Document section
# # # # # # #
Officer Vern Jefferson awarded medal for courage under fire

March 12, 2013
By DAVID ALEXANDER - Staff Writer (dalexander@timesrepublican.com) , Times-Republican

Nov. 2, 2012 was the worst day in Marshalltown Police Chief Mike Tupper's 20-year career in law enforcement. And in a strange way, it was also the best. It was the day he heard Officer Vern Jefferson utter two phrases over the radio that filled him with dread: "Shots fired," Jefferson said, followed by "I'm hit."

"Those are things you never want to hear," he said from behind teary eyes in front a packed Council Chambers. "I felt an indescribable sense of fear of the unknown."

The 2-to-3 minutes it took him to arrive on scene seemed like hours.

Article Photos

T-R PHOTO BY DAVID ALEXANDER
Marshalltown Police Chief Mike Tupper, right, reflects on the events of Nov. 2, 2012. Tupper presented Officer Vern Jefferson, left, with a medal of valor for his efforts that day, which resulted in the Marshalltown Police Department arresting two bank robbery suspects, one of whom shot Jefferson during a foot pursuit.

Tupper presented Jefferson with a medal of valor at Monday night's city council meeting amid dozens of police officers, firefighters, community members and other public employees for, what Tupper called, his heroic efforts that day.
# # # # # # #
Information supplied
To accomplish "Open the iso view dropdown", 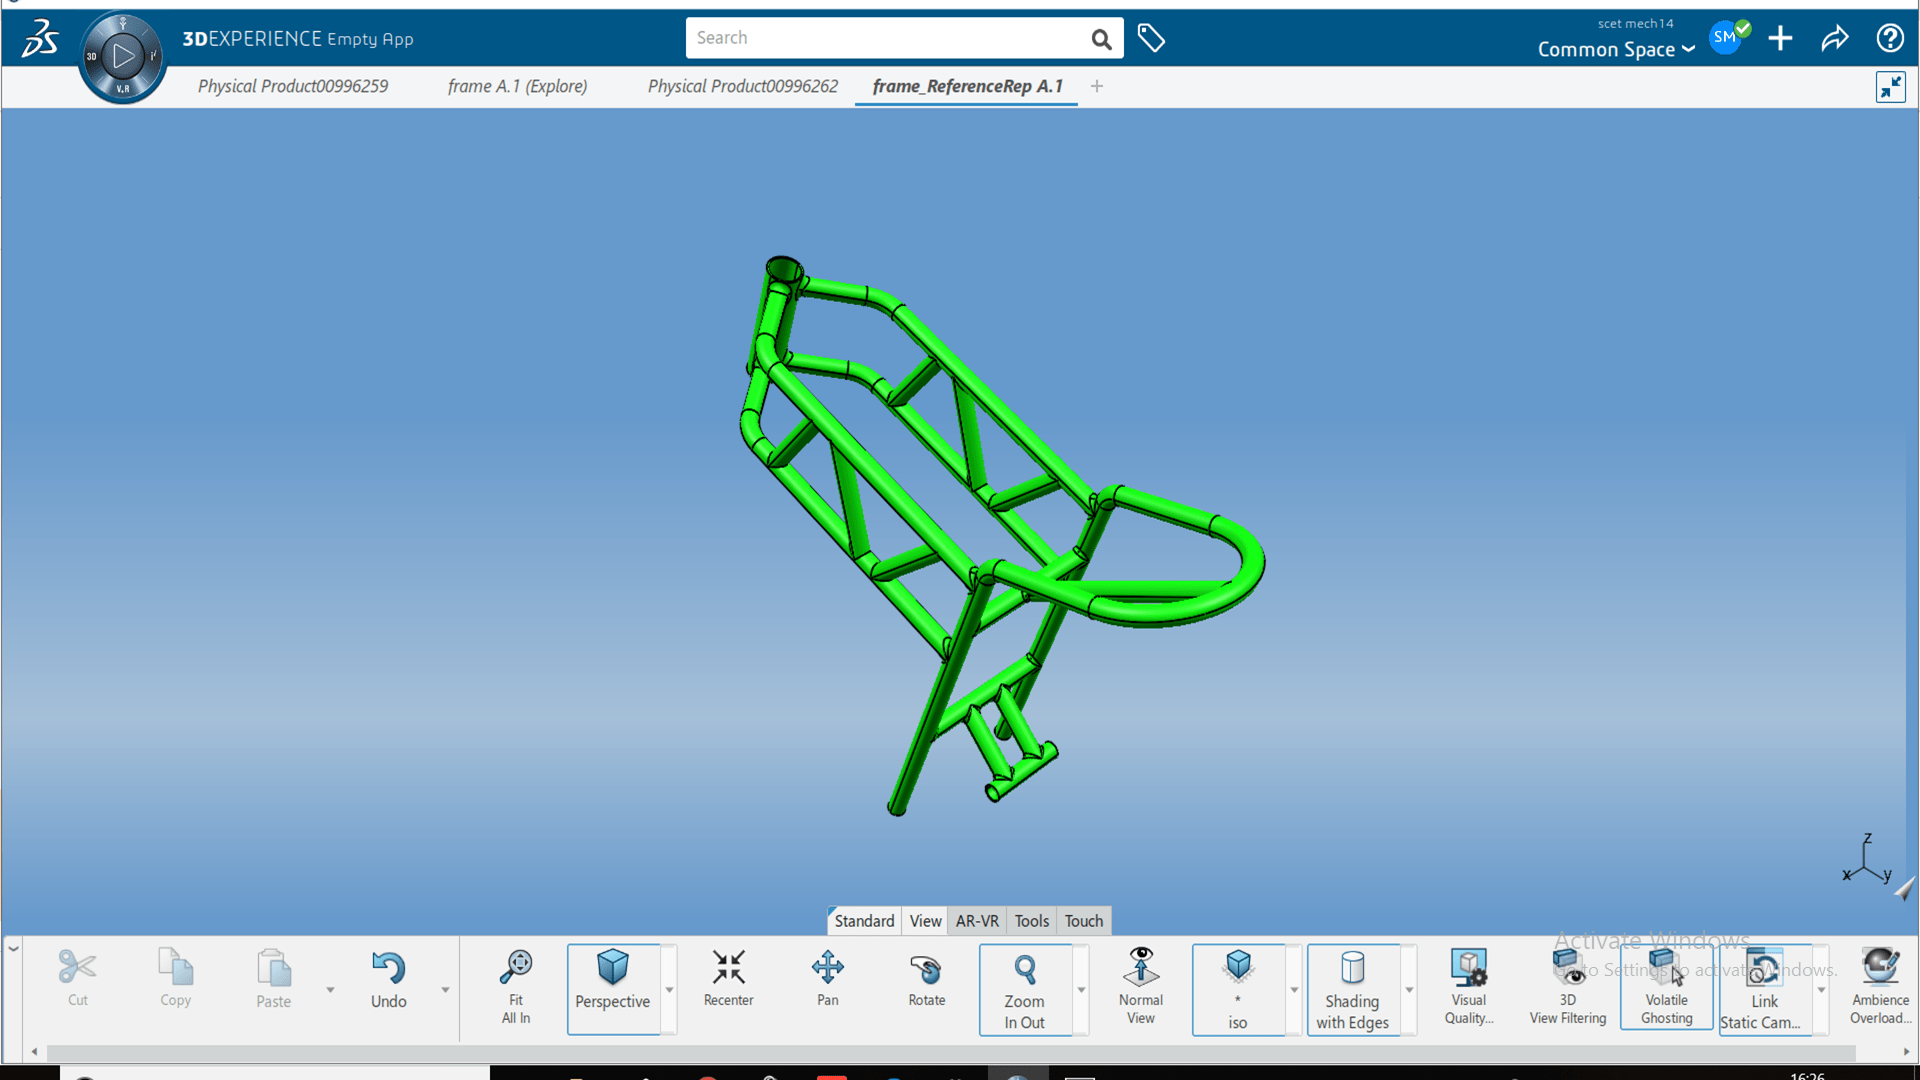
# # # # # # #
Problem set
**A)** From the medal of valor article, echo the passage starting with "The 2-to-3 minutes" and going on through "a foot pursuit.".
**B)** Answer these from the medal of valor article:
(i) How many years had Mike Tupper's law enforcement career lasted?
(ii) How long did it take Tupper to arrive on scene?
(iii) At what event did Tupper present the medal to Jefferson?

Task-by-task outputs
**A)**
The 2-to-3 minutes it took him to arrive on scene seemed like hours.

Article Photos

T-R PHOTO BY DAVID ALEXANDER
Marshalltown Police Chief Mike Tupper, right, reflects on the events of Nov. 2, 2012. Tupper presented Officer Vern Jefferson, left, with a medal of valor for his efforts that day, which resulted in the Marshalltown Police Department arresting two bank robbery suspects, one of whom shot Jefferson during a foot pursuit.

**B)**
(i) 20 years
(ii) 2-to-3 minutes
(iii) Monday night's city council meeting